This was a fine commencement for Wigan, but rather unfortunate all the same. The Wigan forwards were now penalised twice for not giving Wood, the home full-back, sufficient room for clearance. They were rather fine points, but the referee appeared determined upon a strict application of the five yards' rule. The result was that Oldham were seen scrimmaging in the Wigan quarter line. But the Wigan forwards were admirable in getting the ball and it went out to Miller, who when hard pressed threw back to Todd, who kicked well, and was obstructed, which led to Wigan having a free kick, and Sharrock kicked well into the Oldham quarter. Francis came through well, and tackled Anlezark, but the ball was thrown to Llewellyn, who missed it. Sharrock kicked finely, and followed up and tackled his man. Johnny Thomas essayed a wide pass to Leytham, who failed to gather, but got his foot to it rather luckily. Jenkins was next seen saving magnificently from the feet of the Oldham forwards, and he got on his feet and ran beautifully, and passed to Todd, who put in a charming sprint before passing to Miller. Unfortunately, this pass was forward. But it was a sparkling movement all the same, and showed that the Wigan backs were playing the correct game. Wigan were doing good work, and keeping Oldham busy. The right wing were very busily employed, Johnston again setting Todd going. From what resulted from his pass to Miller it could be plainly seen how the little winger was being spotted. He could not move without a host of Oldham players being around him. Just a little more steadiness on the part of the Wigan players was required; otherwise they were splendid.

Todd got over, but he was brought back on the ground of the ball being knocked on. Leytham next had a wide pass, but met trouble half way by running to the centre of the field instead of making way on his own wing. He slipped, and tried ineffectually to give the ball to Thomas. The Wigan captain took another shot at goal, but the ball struck the Oldham forwards who were standing nearest and bounced back towards the Wigan goal. A more keenly contested game could scarcely be imagined, the forwards on both sides never sparing themselves. Anlezark saved finely from the feet of the Wigan front rank, and Smith tackled Jenkins beautifully holding him so strongly that try as he would he could not get away. Johnny Thomas also distinguished himself by the remarkable way in which he stopped a rush of the home forwards, with Longworth in the front. The Wigan half raised himself from the ground, and attempted to make headway. In his eagerness he could not get into his stride thoroughly, and plunged forward on his face. His idea was to get the ball to Leytham, but circumstances were against him. It was left to Leytham to improve Wigan's position, but not for long, because in spite of great endeavours on the part of Jenkins Oldham assumed a strong position near the Wigan line. Francis was brought out of the Wigan pack to assist in repelling any possible attack on the part of the Oldham backs, but in spite of Wigan's weakened scrimmage the ball came out on their side, and Thomas kicked well away. The ball went into the hands of Wood, who was playing a very careful game, and he, seeing his chance and taking good aim, dropped at the Wigan goal, and a great shout from the home supporters announced that the ball had travelled between the posts. It was really an admirable dropped goal, and the Oldham crowd could well be pardoned for their enthusiasm.

*Written instruction*: Name every player who makes a tackle in the match report. Answer from the match report alone.

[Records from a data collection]
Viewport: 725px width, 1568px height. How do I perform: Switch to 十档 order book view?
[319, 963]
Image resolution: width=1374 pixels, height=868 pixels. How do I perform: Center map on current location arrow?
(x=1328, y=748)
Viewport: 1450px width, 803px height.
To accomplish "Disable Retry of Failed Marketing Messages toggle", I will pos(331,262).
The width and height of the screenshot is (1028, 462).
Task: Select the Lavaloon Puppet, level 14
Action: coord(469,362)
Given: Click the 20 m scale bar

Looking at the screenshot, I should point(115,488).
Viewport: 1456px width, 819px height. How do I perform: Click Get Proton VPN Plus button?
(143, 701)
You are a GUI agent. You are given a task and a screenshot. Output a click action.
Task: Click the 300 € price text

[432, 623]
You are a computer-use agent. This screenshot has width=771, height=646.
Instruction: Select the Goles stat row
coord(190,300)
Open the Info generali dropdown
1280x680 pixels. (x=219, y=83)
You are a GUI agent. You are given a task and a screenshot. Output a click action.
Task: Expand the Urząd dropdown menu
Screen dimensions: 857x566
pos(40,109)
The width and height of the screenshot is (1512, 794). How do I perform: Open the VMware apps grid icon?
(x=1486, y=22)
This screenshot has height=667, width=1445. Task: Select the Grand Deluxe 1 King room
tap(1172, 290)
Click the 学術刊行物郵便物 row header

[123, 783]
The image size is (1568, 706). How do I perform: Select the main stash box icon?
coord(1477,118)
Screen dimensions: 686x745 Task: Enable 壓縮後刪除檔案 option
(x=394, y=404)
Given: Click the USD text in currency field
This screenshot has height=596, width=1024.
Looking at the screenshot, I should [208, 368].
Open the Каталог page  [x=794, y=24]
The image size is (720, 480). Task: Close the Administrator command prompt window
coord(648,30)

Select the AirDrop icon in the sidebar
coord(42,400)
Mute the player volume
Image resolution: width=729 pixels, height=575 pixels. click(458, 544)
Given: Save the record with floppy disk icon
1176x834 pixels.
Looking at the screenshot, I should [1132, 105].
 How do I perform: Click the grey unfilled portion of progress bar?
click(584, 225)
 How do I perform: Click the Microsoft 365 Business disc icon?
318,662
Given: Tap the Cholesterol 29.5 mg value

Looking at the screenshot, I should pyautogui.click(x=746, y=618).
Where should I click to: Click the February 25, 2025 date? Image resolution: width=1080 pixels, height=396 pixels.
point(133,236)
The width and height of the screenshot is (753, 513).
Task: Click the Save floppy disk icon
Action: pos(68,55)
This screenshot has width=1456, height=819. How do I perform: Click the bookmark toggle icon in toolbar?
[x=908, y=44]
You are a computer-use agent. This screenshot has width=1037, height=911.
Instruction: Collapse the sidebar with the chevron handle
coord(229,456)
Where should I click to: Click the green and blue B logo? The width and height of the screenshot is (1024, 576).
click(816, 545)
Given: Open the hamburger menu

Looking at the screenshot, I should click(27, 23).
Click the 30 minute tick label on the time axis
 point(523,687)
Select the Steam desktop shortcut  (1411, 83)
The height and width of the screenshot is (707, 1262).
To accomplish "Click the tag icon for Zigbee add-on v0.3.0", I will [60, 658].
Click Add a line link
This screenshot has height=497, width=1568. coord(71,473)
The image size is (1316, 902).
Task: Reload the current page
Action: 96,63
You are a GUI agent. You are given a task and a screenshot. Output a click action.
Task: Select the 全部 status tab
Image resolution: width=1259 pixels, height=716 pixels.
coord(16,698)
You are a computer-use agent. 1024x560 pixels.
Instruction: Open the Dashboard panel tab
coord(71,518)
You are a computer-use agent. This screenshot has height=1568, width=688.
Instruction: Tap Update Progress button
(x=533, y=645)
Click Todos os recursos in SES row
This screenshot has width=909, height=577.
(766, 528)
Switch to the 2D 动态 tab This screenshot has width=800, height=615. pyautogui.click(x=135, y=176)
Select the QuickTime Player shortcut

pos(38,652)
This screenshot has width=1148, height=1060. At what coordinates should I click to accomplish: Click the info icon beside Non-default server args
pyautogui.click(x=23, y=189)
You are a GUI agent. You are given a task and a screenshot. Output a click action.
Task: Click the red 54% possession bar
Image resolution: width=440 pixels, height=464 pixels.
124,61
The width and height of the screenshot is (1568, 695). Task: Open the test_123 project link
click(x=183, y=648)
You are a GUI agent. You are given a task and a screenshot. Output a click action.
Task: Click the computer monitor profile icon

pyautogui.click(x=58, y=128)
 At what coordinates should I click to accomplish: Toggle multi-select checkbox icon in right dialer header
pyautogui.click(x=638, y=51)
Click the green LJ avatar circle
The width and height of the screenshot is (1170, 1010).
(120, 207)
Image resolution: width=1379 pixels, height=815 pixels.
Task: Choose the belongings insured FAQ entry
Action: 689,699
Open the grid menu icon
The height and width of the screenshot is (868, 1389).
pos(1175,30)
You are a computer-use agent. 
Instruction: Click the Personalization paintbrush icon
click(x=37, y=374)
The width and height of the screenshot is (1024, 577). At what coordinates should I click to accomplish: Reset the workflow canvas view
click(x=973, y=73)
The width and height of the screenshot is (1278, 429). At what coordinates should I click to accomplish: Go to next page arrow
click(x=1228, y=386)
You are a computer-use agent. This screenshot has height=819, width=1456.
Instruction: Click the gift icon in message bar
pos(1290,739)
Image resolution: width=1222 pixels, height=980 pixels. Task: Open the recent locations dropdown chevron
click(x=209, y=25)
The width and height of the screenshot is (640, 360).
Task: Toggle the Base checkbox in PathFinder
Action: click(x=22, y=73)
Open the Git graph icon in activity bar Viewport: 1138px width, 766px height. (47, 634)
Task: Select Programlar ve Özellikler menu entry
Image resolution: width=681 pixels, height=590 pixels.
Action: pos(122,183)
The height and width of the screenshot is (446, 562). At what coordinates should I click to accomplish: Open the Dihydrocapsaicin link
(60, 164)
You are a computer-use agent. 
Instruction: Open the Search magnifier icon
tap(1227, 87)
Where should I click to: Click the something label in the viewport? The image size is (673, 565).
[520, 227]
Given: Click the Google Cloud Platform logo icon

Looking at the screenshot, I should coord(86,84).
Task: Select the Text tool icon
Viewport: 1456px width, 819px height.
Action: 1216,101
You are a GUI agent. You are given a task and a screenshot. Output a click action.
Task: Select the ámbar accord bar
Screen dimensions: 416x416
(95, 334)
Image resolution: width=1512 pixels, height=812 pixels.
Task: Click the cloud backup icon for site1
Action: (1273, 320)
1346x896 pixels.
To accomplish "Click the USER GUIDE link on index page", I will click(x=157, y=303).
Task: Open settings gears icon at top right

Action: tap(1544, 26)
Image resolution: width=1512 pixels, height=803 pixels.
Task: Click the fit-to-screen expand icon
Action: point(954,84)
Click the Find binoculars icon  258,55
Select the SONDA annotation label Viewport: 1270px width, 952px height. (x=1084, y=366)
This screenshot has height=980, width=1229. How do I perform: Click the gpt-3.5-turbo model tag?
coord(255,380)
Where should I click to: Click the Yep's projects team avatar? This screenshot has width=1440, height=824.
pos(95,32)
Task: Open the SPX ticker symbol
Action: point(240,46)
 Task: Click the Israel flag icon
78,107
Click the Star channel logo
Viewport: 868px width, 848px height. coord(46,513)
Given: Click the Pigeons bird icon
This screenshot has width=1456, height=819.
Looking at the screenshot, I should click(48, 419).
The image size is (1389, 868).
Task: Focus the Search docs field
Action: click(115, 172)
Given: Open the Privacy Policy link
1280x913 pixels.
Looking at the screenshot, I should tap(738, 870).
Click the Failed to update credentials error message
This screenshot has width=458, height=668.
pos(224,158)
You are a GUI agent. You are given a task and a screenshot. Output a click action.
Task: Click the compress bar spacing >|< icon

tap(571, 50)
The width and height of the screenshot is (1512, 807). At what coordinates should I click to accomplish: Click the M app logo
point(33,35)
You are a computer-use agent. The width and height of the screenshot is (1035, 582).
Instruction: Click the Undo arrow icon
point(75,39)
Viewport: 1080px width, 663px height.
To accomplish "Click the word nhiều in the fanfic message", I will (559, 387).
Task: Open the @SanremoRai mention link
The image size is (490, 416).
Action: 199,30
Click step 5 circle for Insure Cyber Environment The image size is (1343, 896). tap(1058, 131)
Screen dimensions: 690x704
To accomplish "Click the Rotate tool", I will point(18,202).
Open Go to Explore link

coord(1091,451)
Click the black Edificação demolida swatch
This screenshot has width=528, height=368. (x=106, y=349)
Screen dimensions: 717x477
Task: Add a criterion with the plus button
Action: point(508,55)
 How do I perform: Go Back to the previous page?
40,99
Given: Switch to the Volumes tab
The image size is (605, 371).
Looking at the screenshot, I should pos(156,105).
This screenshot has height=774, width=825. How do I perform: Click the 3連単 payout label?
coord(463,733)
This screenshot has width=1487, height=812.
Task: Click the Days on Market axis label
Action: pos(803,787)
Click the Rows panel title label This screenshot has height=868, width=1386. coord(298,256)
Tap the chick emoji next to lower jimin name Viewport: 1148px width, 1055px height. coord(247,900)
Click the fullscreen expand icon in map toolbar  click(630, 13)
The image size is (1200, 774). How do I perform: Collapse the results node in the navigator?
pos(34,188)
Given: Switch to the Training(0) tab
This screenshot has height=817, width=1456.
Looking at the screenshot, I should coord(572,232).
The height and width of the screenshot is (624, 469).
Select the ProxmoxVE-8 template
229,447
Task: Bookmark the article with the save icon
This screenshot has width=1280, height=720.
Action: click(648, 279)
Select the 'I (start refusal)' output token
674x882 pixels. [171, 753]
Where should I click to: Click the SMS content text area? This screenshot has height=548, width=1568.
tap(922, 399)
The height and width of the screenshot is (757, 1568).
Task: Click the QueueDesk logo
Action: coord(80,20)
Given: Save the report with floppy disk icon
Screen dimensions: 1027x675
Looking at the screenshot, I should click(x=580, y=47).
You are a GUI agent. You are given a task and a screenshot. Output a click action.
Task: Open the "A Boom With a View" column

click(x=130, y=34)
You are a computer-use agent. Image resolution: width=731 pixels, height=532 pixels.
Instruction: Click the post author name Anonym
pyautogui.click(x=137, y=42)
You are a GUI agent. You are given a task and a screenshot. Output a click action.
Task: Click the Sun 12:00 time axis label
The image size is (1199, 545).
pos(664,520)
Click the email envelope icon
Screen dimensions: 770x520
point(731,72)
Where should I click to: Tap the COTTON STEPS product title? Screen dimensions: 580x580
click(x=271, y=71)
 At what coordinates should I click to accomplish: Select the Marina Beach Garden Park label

*The completed task*: Francis, Sharrock, Smith